The Lexicographer’s Dream Machine


This article orginally appeared in the May-June 1993 issue of Language Industry Monitor

DEC and the Oxford University Press recently concluded a noteworthy pilot study which explored a new style of lexicography. Is Hector the model for a new generation of corpus processing tools?

What do lexicographers want? That was the question Mary-Claire van Leunen and her colleagues at Digital’s Systems Research Center (SRC) in Palo Alto asked themselves a number of years ago. To answer the question, they set out to design the ideal lexicographers workstation, which they called Hector. As the project evolved, DEC saw in Hector the means to achieve two important goals. The first was to build an application that would exercise SRC’s research systems; the second was to obtain a hand-disambiguated corpus for use in future research. As van Leunen recalls, the idea for Hector arose in a rather casual fashion. For the convenience of colleagues and herself, van Leunen had an online version of the Random House dictionary installed on the SRC network. At one point, a discussion arose about an entry, now long forgotten, which didn’t seem plausible, and she exclaimed, “I’d like to see the evidence for this!” One thing led to another, and over the course of several years Hector was born. This two year project, which officially drew to a close in March, was an intriguing experiment in high-tech, corpus-based lexicography. Van Leunen wrote a delightful account of Hector which she presented at last year’s New OED Conference in Waterloo, Ontario. Her account will also be published as a Digital research report. Describing impulse behind the project, she wrote:

The experience of the CoBUILD project at Collins and the University of Birmingham demonstrated that lexicographers need a large corpus, a very large body of running text, to work on ordiinary words. But at CoBUILD, the lexicographers looked at their corpus on paper and impressionistically; they spread paper concordances out on their kitchen tables, marked a few lines with colored pens, and threw them away. We wanted to offer lexicographers the opportunity to use a corpus in more rigorous and creative ways.
Says Guarino, “an application like Hector gave us an opportunity to test the effectiveness of some of our other research projects. We used Modula-3, a programming language developed at SRC and user interface tools developed here. Hector provided us with valuable feedback to other projects, hence its value to DEC.” As systems engineer Jim Meehan elucidates, “corpus-based lexicography is a demanding application, requiring great speed and flexibility in handling huge amounts of data. Language is by definition inexact data, and this presents a tremendous challenge in designing an effective user interface for such a system.”
    Oxford provided the corpus and lexicographers, and the lexicographical expertise that made the tools possible. SRC provided the high tech. At the beginning of the project (October 1990), four of the SRC’s Hector team went to Oxford for a three week training course for lexicographers. Once the software was operational, a team of lexicographers from the Oxford University Press arrived in Palo Alto and starting working with Hector. In the course of two years, the lexicographers compiled highly detailed database entries for a small set of words that occurred between 100 and 1000 times in the 18 million word corpus, and they linked each individual occurrence in the corpus to the appropriate section in the database.

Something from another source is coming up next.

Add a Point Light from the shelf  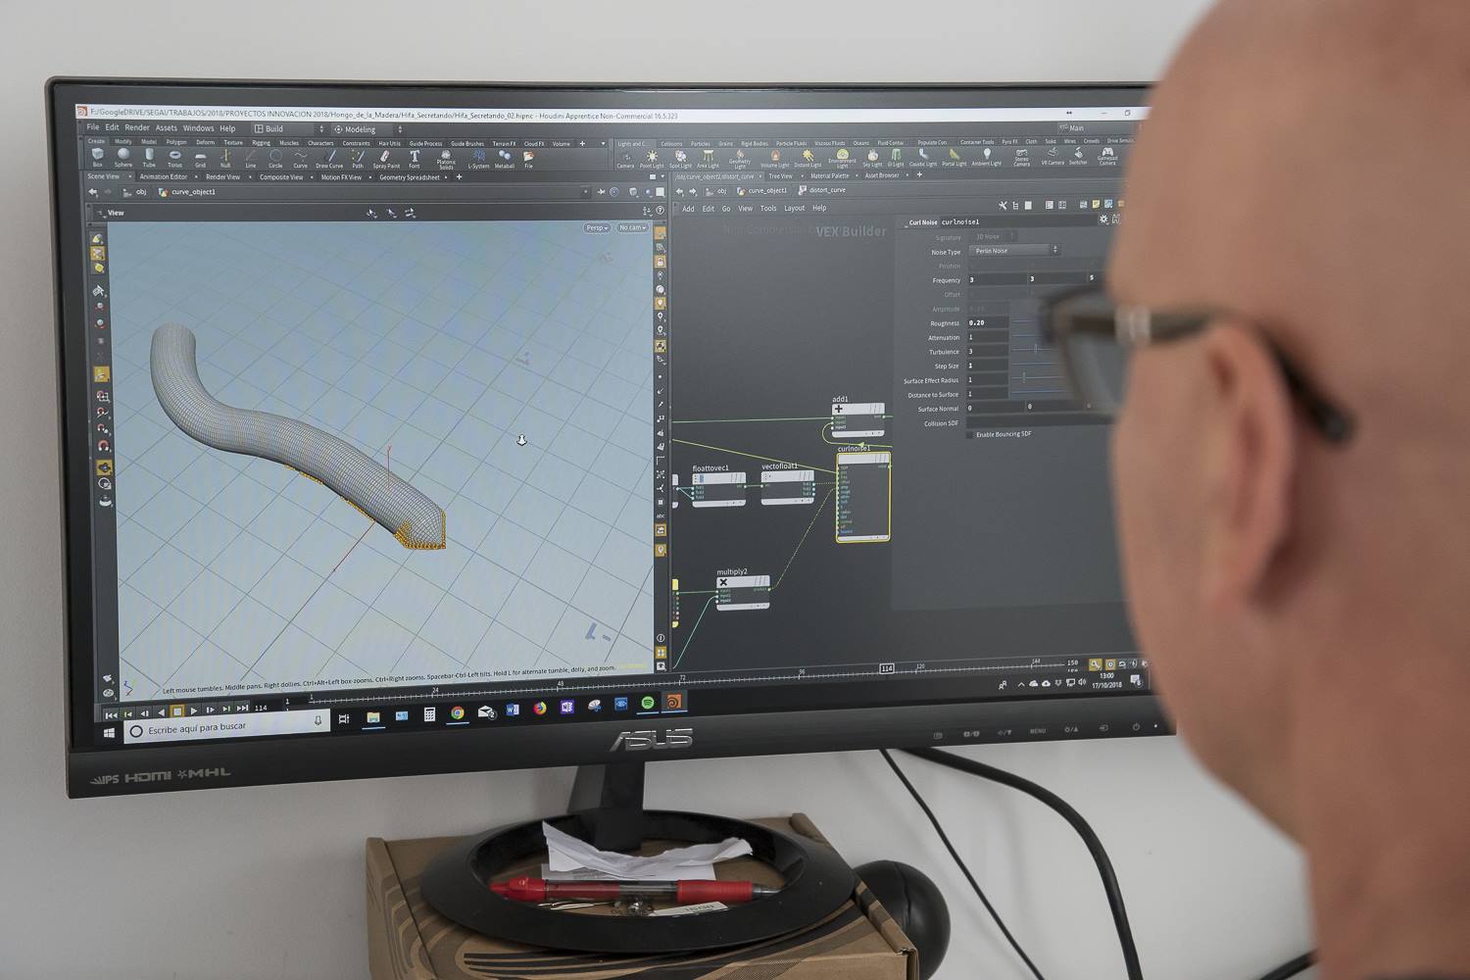(x=652, y=159)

What does this state-of-the-art lexicographer’s workstation look like? After various trials, SRC settled on a configuration of three large, high resolution monitors for each workstation. The corpus query tool and Keyword in Context (KWIC) viewer is in the center screen, the definition template editor is in the right screen, and various utilities and online reference works are in the left screen. With its elegant X Window/Motif graphical interface and jazzy color scheme, Hector has a high Wow! factor. Instead of grouping meanings on paper printouts as in the bad old days, the Oxford lexicographers could group corpus evidence on-screen with sense tags while developing their definitions. These sense tags were later stored in the corpus, meaning the lexicographers were both writing defintions and sense-tagging a corpus. The work they did on word senses was not thrown away; a corpus tagged with word senses is a very useful thing to have.
    Because the corpus was cleaned up and tagged for parts of speech, the lexicographers had a high level of control over the queries they can make across the corpus. And, as you would expect, a corpus reveals interesting things. Rosamund Moon was one of the Oxford lexicographers stationed at SRC and she points out that the natural inclination of the lexicographer is to look for unusual meanings of words. As a result, traditional dictionaries sometimes have startling lacunas in common senses for ordinary words. She noted, for example, that the metaphorical meaning of the word “capture,” as in “capture two seats in Parliament,” had been overlooked in dictionaries compiled without the aid of a corpus. More recent corpus-based dictionaries, such as CoBUILD Student’s and the American Heritage III, do include this meaning.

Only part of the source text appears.